Cosi, a new Berlin-based startup operating in the hospitality space with an alternative to boutique hotels and managed short-stay apartments, has picked up €5 million in seed funding pre-launch.
Leading the round are venture capital firms Cherry Ventures and e.ventures, with participation from a number of travel, real estate and hospitality entrepreneurs and experts. They include Nils Regge (founder of HomeToGo and Dreamlines), Gleb Tritus (MD Lufthansa Innovation Hub), Manuel Stotz (founder of Kingsway Capital), Mato Peric (founder of Immo), Andreas Brehmke, Loric Ventures, and Lions Venture.
That’s quite a lineup for a company that won’t launch for another few months, but is no doubt based in part on the track record of Cosi’s founders.
They are Christian Gaiser, the startup’s CEO, who preciously founded Bonial.com, the local shopping platform sold to Axel Springer in 2011; Dimitri Chandogin, who co-founded Doc+, a prominent digital healthcare provider in Russia; and CTO Gerhard Maringer, who has a background in fintech and previously built ForexFix, an FX hedging platform.
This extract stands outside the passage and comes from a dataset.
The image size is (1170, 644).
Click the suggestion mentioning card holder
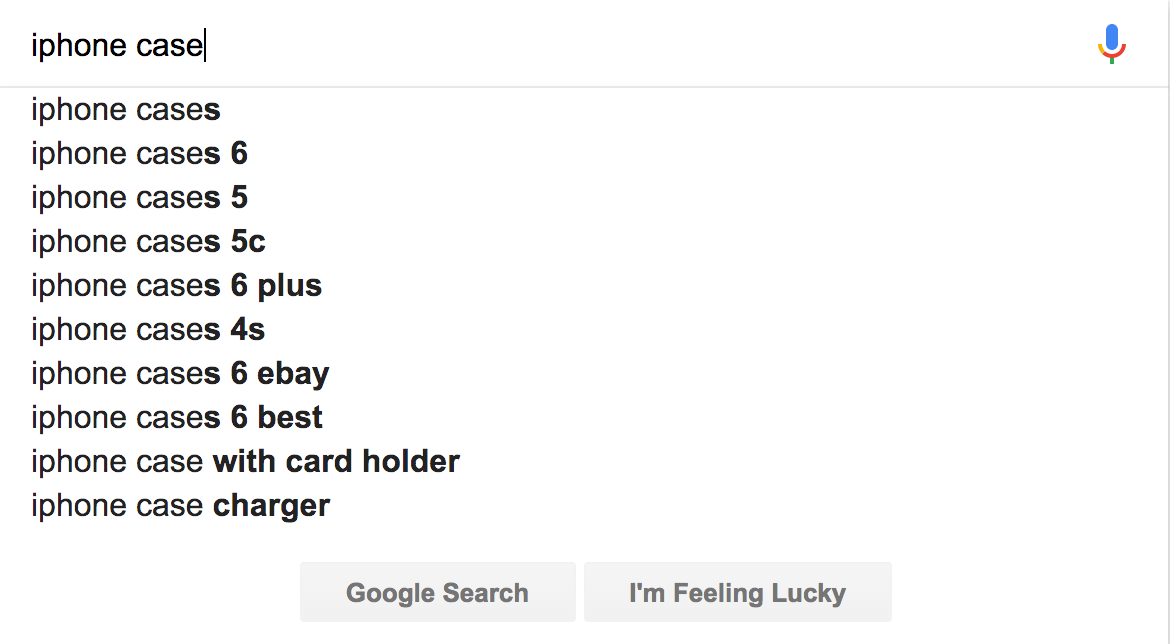tap(245, 462)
“More and more guests prefer to stay in a unique apartment versus a boring hotel, i.e. travelers tend to book their stay at a private host via Airbnb. [However], the experience can be frustrating though due to lack of quality and service: long check-in/check-out times, poor interior design, lack of cleanliness, not enough linen, no service hotline in case of questions, to name a few examples,” Gaiser tells TechCrunch.
“Many guests, therefore, decide not to stay in a unique home for quality reasons. Cosi solves this problem as a full-stack hospitality brand: We control the entire guest journey from end-to-end.”
To offer a “full-stack” hospitality service that hopes to compete with well-run boutique hotels or traditional local managed apartments, Gaiser says the company signs long-term leases with property owners, and then furnishes those apartments itself to “control” the interior design experience. “On top of that, we offer a digital service along the entire guest journey from initial contact to loyalty. Finally, we rent out our apartments short-term as a hotel replacement,” he explains.
That requires technology to drive “the entire value chain,” and Gaiser points out that the tech guests experience directly is only the tip of the iceberg. “Running a hospitality business requires a lot of tools in the background for housekeeping, maintenance, yield management, to name a few, that will create an efficiency edge for us,” says the Cosi co-founder.
With regards to target customers, Cosi broadly covers travelers that want the quality assurance of a hotel but appreciate the unique design and “coziness” of a personal home. More specifically, the company has two main target groups in mind: tourists that spend a few days in Berlin to immerse themselves in the local culture and history (“live like a real Berliner”), and business travelers that need to stay several weeks or months and are fed up with the traditional hotel experience.
“Cosi creates a new category, but the closest direct competitors include smaller boutique hotels or traditional local serviced apartment operators for tourists,” says Gaiser. “In a broader sense, we also compete with the big hotel companies like Marriott or Hilton in business travel.”
There are potential U.S. competitors, too, with Sonder and Lyric operating a similar model. “They might also look into Europe,” concedes Gaiser, “[but] it will be challenging for them to comply with local regulations and to establish real estate relationships. It is a very local game.”